The paper has two weaknesses.

First, the presentation is not always clear.

Much of the notation is not well defined and paper is quite compact.

Second, there are no empirical results which also leads to doubts about the significance of the work and potential applicability.

Author Feedback
Author Feedback
Q1:Author rebuttal: Please respond to any concerns raised in the reviews. There are no constraints on how you want to argue your case, except for the fact that your text should be limited to a maximum of 5000 characters. Note however, that reviewers and area chairs are busy and may not read long vague rebuttals. It is in your own interest to be concise and to the point.
We thank the reviewers for their insightful feedback. We here address their main concerns/questions.

On the lack of experiments:
Due to space constraints, we purposely made the choice to focus on providing the reader with all the theoretical elements necessary to understand phi-mixing processes over results from numerical simulations. We made this choice because
we think that it is more important for the paper to give all the tools necessary to understand the concepts the Remix-UCB algorithm is based upon, rather than providing a comparison with other algorithms. This is reinforced by the fact that no other
bandit algorithm has been designed to handle mixing processes.

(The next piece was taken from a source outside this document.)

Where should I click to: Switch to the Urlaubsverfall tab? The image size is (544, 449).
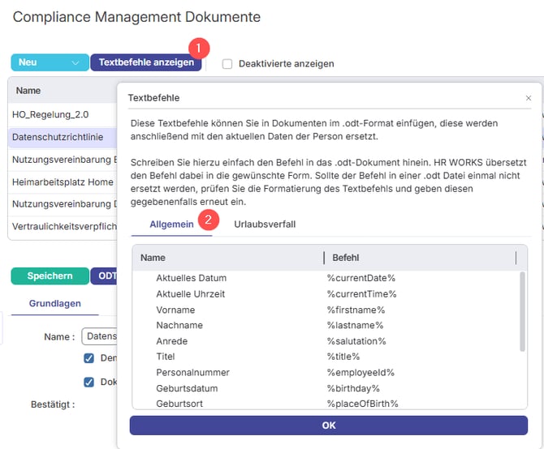coord(264,224)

In any case, we already conducted a set of preliminary experiments to assess the behavior of
our approach in a practical setting. One of the findings is that, for slow mixing processes, we observed that standard best arm algorithms, such as Improved UCB, have a significant chance to erroneously eliminate the
best arm due to heavy time dependency, and thus to give rise to a linear regret. This, in turn, implied the average regrets over several simulations of these classical best-arm bandit identification methods to be way
larger than the average regrets of Remix-UCB.
We intend to include such results (and those obtained from a more comprehensive empirical evaluation) in an extended version of the present paper.

About the "compactness" of the paper:
We agree that the paper is a bit compact, but as stated in the previous section, we already made the difficult choice of removing the experimental section to be able to provide all the necessary elements of theory and algorithmic needed for Remix-UCB.
Since submission time we have devised some changes that will make the reading smoother, though, and we have spotted a few improvements to give lighter and more digest definitions: all this will be included in the final version.

For Reviewer 5:
As we discuss in the paper, Markov processes are a particular case of mixing processes where the dependency
is bounded in time (cf. the diameter of the Markov chain), while the main difficulty addressed
in our paper is the case where the dependency is unbounded and where the sum of the dependencies actually
diverges. This is a far more general setting, and as far as we know, it has never been addressed in the
multi-armed bandit framework.
(On a side note, we would like to point out that the term "iid mixing bandits" used in the review is probably
inaccurate, as Phi-mixing processes are not iid by definition -- unless the Phi-mixing coefficients are all 0.)